Dê continuidade ao texto sobre o caráter anfíbio da literatura brasileira, começando logo após a última frase apresentada.

=== TEXTO DO DOCUMENTO ===

* Por Evelina Hoisel *

Sempre que tento atingir um limite, ele se afasta, situando-se noutro lugar.

(Evando Nascimento, Retrato desnatural)

Aproprio-me da expressão de Silviano Santiago, no ensaio “Uma literatura anfíbia”, incluído na coletânea O cosmopolitismo do pobre. Originalmente, o texto foi uma palestra lida em homenagem ao escritor José Saramago, em abril de 2002, nos Estados Unidos, delineando algumas reflexões sobre o caráter anfíbio, isto é, ambivalente, híbrido, da literatura brasileira no século XX, resultante de uma “dupla e antípoda tônica ideológica”: inicialmente, a nossa literatura dramatiza a necessidade do resgate dos miseráveis a fim de elevá-los à condição de seres humanos. Por outro lado, procura realizar uma análise da burguesia econômica nos seus desacertos e injustiças seculares.

=== CONJUNTO DE DADOS ===

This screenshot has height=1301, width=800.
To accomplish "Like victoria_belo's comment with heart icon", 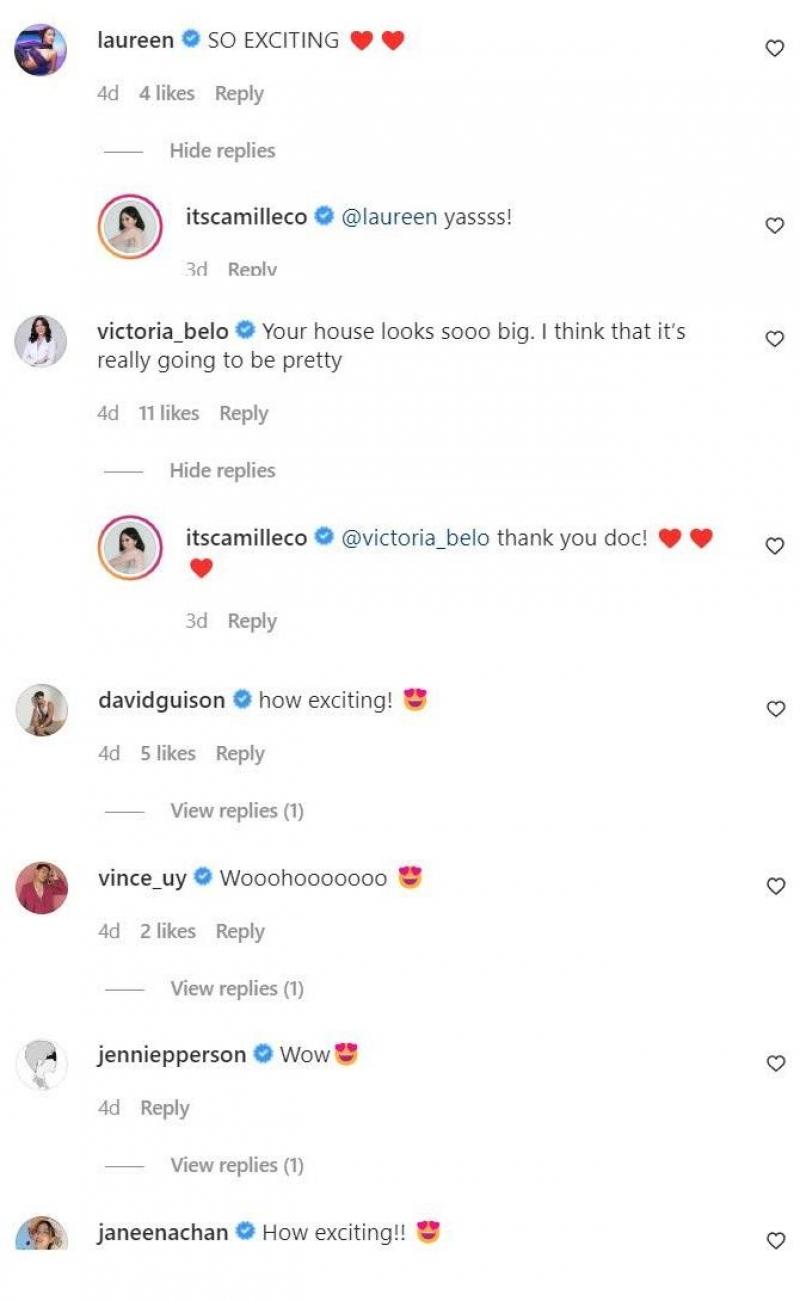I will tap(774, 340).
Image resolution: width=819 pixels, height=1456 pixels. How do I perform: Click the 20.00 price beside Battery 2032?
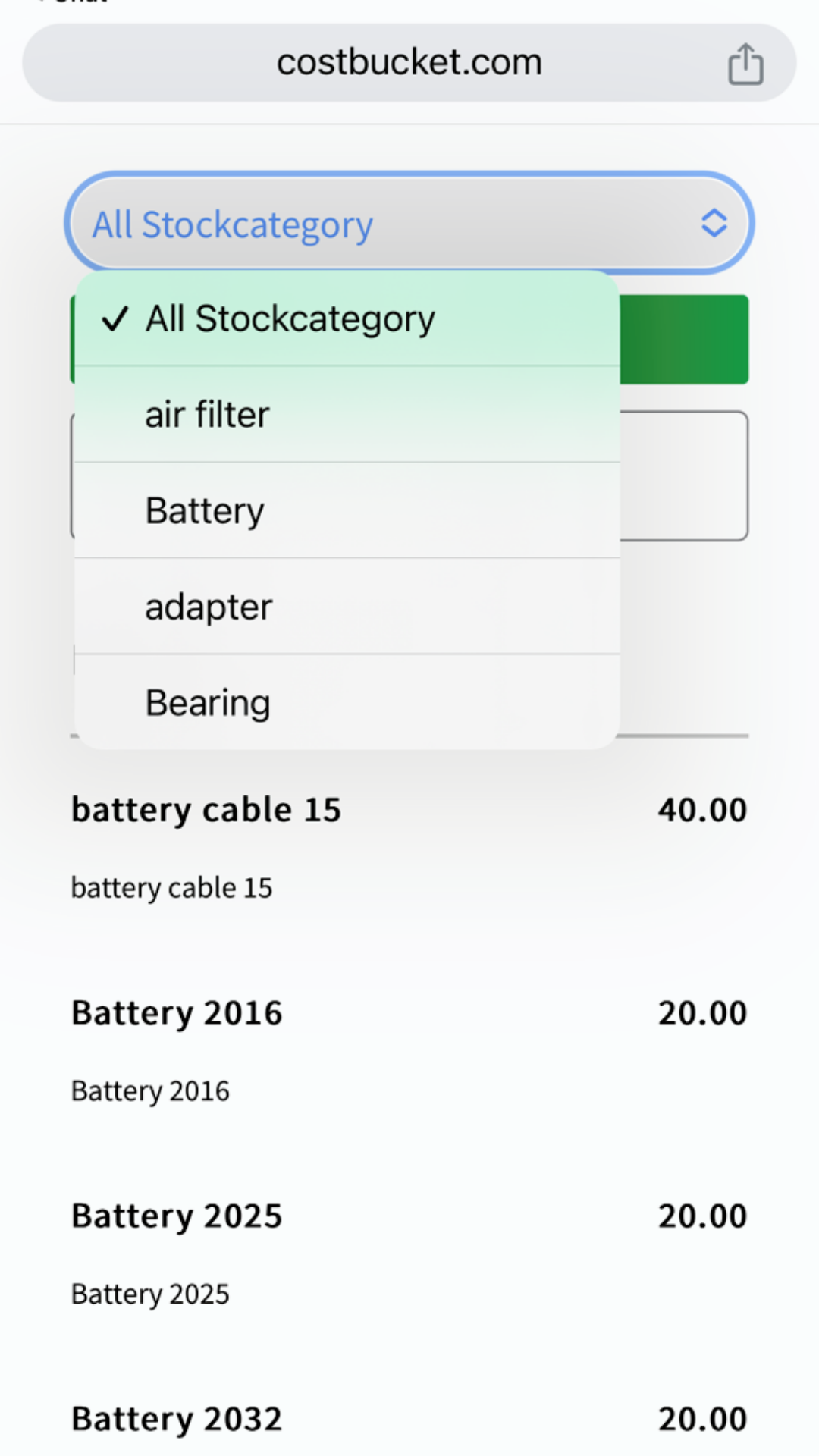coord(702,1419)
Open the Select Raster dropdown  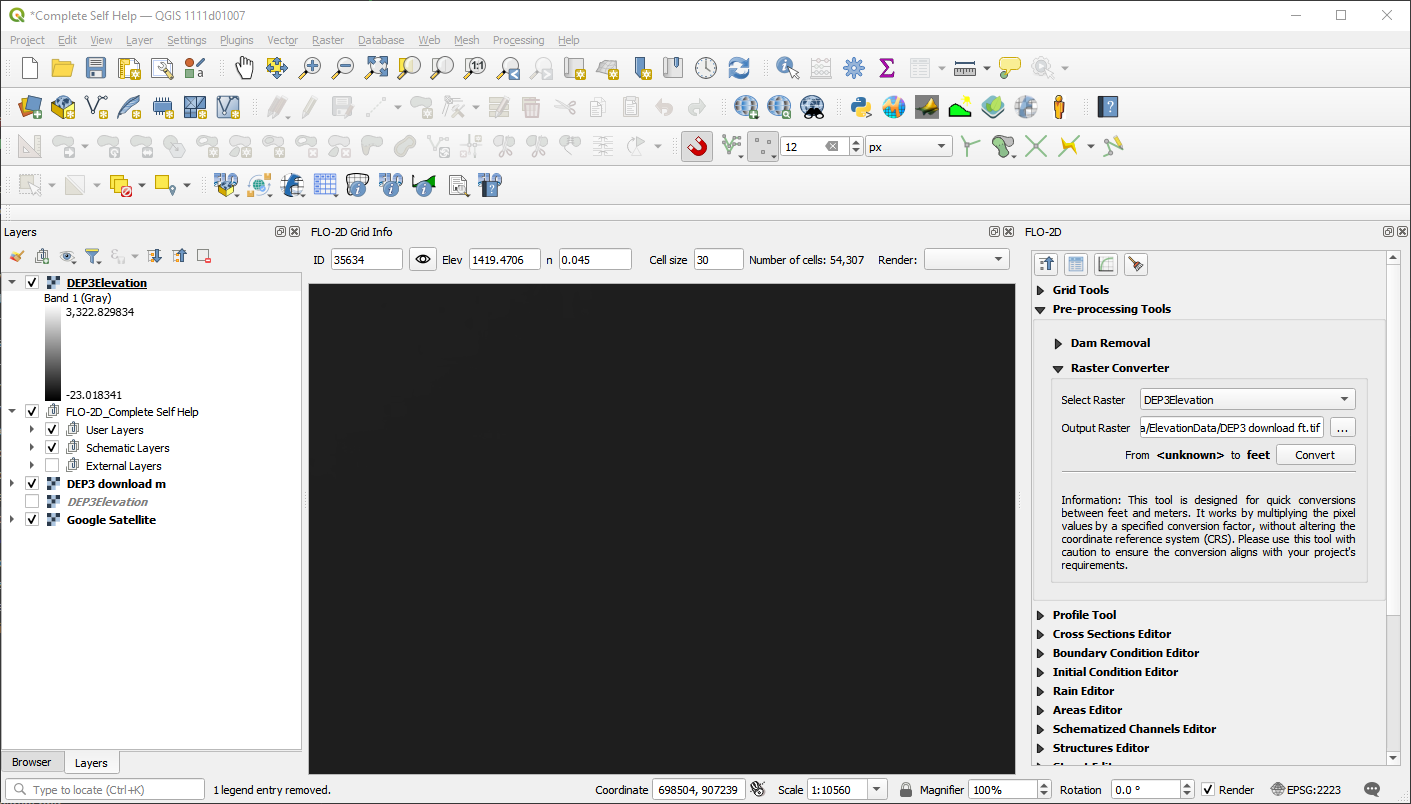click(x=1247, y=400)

===

### RESPOSTA DO EXERCÍCIO
Interessa a Silviano chamar a atenção para a mescla entre arte e política no texto de escritores do século XX no Brasil, referindo-se à inserção ocorrida na esfera literária de discussões de cunho político e socioeconômico-educacional, explicitando que a “atividade artística do escritor não se descola de sua influência política”. Essa contaminação entre arte e política, diz Silviano, é a “forma literária pela qual a lucidez se afirma duplamente”, pois a “forma literária anfíbia requer a lucidez do criador e também a do leitor”. Apesar de Santiago não citar os nomes de escritores, sabemos que, entre tantas outras referências, ele está falando de sua própria literatura.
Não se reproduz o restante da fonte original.